Another explanation I read as to why some cats to a post poop zoomie is something called ‘Poo Phoria’.

If this term is new to you, poo-phoria is the term that describes a pleasurable sensation that cats (and us humans) can feel after pooping. There is some science backing this up too.

Cats have a vagus nerve running from their brain stem to their stomachs (source), as do we and some other mammals. It’s this nerve that sends a sensation from the colon to the brain we cats, or us poop.

This sensation can cause a kitty to flee the scene and zoom away. It’s not how we react, granted. But for all our likenesses, there are a lot of differences between us and cats!

Medical Reasons That Can Cause Zoomies

Is It Safe to Give a Cat an Enema

There are a few medical problems that can cause a cat to burst around like crazy too. Here are some of the medical conditions that are known to cause this:

Fleas and Ticks

Being bitten by a flea can’t feel good. For some cats it causes them to suddenly run away. They are probably trying to get away from the sensation, but obviously it follows them.

It’s pretty easy to check for fleas. Look for fleas and flea dirt in their coats to rule this out. You should be applying a monthly pipette flea treatment anyway, especially if your cat goes outdoors.

Problems with Their Hearing

If you have an older cat, there is a good chance their hearing isn’t what it used to be. I know this is certainly the case with both of my old girls. This causes one of my cats to get confused sometimes and she bolts off thinking she’s in danger. (see the survival instinct point above)


Allergies or anything irritating your cat will have a similar effect as a flea biting them. They will flee the scene in an attempt to shake off the feeling of being irritated. Check their skin for any signs of irritation or problems with their coats.

Why Do Cats Get the Zoomies at Night?

Seeing a cat running around during the day is kinda funny, even cute sometimes. Hearing a cat running around when you’re trying to sleep isn’t as fun. I have a cat that meows like crazy at night too, I can tell you that’s even more annoying.

But back on topic, all the same causes I’ve covered above apply if your cat is getting the nighttime zoomies too. The main difference is that cats are crepuscular animals, which means they are active at dawn and dusk.

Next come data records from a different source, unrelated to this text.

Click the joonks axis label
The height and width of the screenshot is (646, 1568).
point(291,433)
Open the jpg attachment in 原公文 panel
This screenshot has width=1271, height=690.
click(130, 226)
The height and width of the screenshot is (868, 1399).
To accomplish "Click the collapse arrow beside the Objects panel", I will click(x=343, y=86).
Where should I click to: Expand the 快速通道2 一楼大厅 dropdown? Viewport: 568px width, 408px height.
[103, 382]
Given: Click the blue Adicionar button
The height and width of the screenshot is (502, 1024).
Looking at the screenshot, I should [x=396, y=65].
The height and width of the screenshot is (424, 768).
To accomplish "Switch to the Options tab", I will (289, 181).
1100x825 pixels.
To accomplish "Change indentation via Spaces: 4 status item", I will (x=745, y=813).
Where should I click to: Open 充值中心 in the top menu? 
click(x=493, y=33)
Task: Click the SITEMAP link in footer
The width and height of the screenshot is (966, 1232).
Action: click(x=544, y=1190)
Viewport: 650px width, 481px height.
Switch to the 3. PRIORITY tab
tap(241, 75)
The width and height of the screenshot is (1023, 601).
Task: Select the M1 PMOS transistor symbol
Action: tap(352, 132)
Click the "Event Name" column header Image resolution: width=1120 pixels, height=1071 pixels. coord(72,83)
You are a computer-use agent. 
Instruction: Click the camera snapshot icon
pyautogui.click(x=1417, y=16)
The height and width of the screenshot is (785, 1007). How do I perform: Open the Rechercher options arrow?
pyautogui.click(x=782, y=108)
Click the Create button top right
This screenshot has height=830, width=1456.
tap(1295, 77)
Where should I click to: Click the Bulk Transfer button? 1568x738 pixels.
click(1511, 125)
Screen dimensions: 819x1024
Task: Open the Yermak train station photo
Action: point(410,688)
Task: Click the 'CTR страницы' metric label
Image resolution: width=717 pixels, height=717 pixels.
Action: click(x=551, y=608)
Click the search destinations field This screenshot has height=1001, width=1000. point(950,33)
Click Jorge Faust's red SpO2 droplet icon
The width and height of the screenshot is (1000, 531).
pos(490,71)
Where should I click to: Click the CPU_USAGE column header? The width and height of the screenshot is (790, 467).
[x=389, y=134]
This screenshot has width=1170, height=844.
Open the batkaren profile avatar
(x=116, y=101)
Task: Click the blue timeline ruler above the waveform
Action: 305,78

So, while you’re getting your beauty sleep at these times, your cat’s body clock is telling them there are things to hunt.

If your cat frequently wakes you up, you probably don’t need me to tell you that you need to do something about it. I can only hope that the information in this post helps you get to the bottom of the cause.

In Summary – Why Your Cat Zooms Around and What to Do About It

If you’re looking for the short answer as to why your cat gets the zoomies and bursts around your house, it’s likely down to one of the following:

  • It’s just their natural survival instinct kicking in
  • They are bursting off some pent-up energy
  • They are giving their muscles a workout
  • It might be poo-phoria
  • There might be a medical issue (see possible causes above)

It’s worth investigating and trying to find out what’s causing this behavior. If you can rule out any medical conditions and narrow it down to random bursts of energy, that’s a good thing.

Or, maybe it’s better explained as it’s just a ‘cat thing’.